Copy out every line of the records where the string "computer" occurs.

"""

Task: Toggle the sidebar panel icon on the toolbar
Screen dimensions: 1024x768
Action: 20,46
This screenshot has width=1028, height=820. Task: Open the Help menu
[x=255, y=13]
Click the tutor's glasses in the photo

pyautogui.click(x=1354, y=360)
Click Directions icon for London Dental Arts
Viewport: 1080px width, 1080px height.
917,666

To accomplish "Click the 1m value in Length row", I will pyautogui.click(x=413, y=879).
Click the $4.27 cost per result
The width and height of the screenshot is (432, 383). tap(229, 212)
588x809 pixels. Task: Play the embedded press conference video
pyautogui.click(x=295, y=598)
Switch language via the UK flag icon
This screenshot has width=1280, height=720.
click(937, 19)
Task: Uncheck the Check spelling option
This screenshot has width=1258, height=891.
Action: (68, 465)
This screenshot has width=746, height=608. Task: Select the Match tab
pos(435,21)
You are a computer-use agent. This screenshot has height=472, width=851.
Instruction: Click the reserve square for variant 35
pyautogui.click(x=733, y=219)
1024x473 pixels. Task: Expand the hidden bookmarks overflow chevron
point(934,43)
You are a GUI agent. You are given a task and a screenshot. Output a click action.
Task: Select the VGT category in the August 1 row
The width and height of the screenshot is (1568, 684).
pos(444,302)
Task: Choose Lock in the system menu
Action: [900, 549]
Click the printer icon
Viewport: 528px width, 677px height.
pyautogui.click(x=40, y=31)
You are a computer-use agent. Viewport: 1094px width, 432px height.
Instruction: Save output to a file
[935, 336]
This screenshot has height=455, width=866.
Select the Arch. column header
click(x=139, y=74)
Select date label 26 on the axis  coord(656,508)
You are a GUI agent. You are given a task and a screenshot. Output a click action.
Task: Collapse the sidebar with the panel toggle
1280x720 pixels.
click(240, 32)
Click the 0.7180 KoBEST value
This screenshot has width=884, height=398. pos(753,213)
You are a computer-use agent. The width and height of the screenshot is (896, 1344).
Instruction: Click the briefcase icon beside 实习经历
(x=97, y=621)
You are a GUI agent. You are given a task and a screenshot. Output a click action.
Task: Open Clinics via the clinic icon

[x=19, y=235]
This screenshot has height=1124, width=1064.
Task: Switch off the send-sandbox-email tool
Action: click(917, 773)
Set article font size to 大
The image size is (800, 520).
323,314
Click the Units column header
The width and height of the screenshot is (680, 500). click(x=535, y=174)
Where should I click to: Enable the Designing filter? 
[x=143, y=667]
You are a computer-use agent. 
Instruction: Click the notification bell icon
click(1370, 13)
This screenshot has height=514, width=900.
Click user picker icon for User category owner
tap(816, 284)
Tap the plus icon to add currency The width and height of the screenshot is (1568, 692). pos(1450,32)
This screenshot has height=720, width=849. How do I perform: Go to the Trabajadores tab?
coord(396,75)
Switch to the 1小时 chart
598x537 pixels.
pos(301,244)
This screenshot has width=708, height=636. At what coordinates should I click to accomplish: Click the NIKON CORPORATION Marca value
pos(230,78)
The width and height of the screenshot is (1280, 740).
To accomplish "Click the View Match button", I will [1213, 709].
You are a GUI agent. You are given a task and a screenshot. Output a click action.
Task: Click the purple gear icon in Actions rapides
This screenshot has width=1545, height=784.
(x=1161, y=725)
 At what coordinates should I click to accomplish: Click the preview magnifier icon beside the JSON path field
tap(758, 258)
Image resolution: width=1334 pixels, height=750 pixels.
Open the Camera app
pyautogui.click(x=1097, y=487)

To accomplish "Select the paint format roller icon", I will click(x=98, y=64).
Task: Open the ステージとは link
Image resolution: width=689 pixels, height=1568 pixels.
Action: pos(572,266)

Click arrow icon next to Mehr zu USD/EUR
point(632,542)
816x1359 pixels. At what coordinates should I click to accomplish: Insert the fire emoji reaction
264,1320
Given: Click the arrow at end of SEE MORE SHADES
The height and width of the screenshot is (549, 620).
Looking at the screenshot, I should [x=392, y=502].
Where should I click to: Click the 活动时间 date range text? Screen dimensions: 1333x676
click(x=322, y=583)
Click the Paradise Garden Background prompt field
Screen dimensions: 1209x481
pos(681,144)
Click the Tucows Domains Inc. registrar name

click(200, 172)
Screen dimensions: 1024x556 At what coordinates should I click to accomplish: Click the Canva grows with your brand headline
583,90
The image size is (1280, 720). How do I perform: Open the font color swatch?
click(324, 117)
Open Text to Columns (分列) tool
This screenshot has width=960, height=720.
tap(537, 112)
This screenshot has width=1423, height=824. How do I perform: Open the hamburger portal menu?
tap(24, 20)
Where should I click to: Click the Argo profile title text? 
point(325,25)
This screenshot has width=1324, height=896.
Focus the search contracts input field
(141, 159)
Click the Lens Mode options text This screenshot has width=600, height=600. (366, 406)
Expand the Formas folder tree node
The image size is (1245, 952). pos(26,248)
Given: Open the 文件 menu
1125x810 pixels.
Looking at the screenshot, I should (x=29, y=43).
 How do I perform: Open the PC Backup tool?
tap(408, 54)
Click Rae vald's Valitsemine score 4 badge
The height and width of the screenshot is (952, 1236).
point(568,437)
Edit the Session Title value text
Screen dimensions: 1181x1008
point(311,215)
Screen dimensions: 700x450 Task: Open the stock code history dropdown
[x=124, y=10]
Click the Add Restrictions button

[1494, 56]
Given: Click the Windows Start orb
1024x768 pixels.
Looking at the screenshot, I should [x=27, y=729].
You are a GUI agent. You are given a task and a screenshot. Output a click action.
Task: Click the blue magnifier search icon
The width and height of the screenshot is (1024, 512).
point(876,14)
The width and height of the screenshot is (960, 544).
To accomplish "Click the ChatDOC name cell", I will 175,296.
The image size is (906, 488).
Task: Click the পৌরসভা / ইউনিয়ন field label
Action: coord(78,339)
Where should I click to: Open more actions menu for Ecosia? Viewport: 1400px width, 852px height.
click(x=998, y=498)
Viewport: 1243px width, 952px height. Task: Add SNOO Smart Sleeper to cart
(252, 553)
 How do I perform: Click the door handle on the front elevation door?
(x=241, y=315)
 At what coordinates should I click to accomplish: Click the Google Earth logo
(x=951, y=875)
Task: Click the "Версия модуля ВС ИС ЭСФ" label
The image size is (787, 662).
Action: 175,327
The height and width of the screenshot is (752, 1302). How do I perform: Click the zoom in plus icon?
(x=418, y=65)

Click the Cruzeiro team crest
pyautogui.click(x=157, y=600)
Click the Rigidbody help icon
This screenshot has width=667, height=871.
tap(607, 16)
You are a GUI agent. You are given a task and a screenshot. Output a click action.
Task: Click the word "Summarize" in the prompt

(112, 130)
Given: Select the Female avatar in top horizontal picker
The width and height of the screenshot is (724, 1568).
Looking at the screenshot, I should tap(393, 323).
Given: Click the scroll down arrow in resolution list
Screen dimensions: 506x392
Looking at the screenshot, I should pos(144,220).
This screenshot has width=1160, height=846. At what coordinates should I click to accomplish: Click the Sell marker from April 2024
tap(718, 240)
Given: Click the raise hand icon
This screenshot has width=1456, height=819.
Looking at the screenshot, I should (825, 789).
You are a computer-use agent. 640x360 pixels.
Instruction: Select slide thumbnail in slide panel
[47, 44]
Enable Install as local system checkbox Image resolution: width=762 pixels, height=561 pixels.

"""

- [Solution to the problem]:
You are a computer-use agent. This screenshot has height=472, width=851.
You are a computer-use agent. Viewport: 1094px width, 432px height.
You are a computer-use agent. The width and height of the screenshot is (896, 1344).
You are a computer-use agent. 
You are a computer-use agent. 640x360 pixels.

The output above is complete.